● WHAT IS EXPECTED
Nothing but the lines from the one containing "How do I perform: Click" through the one containing "Click hierarchy icon next to START DATE", both included, should be given again, each exactly as written below.

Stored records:

........

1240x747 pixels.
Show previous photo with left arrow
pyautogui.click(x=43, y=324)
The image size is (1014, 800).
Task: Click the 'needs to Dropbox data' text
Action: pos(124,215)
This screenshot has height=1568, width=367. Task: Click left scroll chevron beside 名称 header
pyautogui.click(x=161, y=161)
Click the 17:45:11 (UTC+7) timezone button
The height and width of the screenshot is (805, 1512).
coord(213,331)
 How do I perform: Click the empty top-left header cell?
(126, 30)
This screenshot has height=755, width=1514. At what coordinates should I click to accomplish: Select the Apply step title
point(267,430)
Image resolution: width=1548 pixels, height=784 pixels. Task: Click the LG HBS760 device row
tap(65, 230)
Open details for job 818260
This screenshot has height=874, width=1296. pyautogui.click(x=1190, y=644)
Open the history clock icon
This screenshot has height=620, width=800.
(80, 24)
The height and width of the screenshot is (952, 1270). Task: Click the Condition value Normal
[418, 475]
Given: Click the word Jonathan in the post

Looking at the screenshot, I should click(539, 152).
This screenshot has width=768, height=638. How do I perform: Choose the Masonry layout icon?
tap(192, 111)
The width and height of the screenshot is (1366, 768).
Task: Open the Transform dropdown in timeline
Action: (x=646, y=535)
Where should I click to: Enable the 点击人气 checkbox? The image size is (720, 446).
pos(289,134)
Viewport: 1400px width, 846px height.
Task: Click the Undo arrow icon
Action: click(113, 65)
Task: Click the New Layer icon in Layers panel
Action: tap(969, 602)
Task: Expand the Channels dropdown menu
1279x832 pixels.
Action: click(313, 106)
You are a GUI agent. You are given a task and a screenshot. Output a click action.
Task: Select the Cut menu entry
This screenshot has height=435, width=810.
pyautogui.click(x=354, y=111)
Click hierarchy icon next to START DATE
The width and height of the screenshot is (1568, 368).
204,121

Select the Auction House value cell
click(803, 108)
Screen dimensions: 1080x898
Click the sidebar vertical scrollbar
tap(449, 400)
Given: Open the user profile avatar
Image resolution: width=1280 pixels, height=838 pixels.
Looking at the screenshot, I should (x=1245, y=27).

........

● RESPONSE AREA
 How do I perform: Click the empty top-left header cell?
(126, 30)
This screenshot has height=755, width=1514. At what coordinates should I click to accomplish: Select the Apply step title
point(267,430)
Image resolution: width=1548 pixels, height=784 pixels. Task: Click the LG HBS760 device row
tap(65, 230)
Open details for job 818260
This screenshot has height=874, width=1296. pyautogui.click(x=1190, y=644)
Open the history clock icon
This screenshot has height=620, width=800.
(80, 24)
The height and width of the screenshot is (952, 1270). Task: Click the Condition value Normal
[418, 475]
Given: Click the word Jonathan in the post

Looking at the screenshot, I should click(539, 152).
This screenshot has width=768, height=638. How do I perform: Choose the Masonry layout icon?
tap(192, 111)
The width and height of the screenshot is (1366, 768).
Task: Open the Transform dropdown in timeline
Action: (x=646, y=535)
Where should I click to: Enable the 点击人气 checkbox? The image size is (720, 446).
pos(289,134)
Viewport: 1400px width, 846px height.
Task: Click the Undo arrow icon
Action: click(113, 65)
Task: Click the New Layer icon in Layers panel
Action: tap(969, 602)
Task: Expand the Channels dropdown menu
1279x832 pixels.
Action: click(313, 106)
You are a GUI agent. You are given a task and a screenshot. Output a click action.
Task: Select the Cut menu entry
This screenshot has height=435, width=810.
pyautogui.click(x=354, y=111)
Click hierarchy icon next to START DATE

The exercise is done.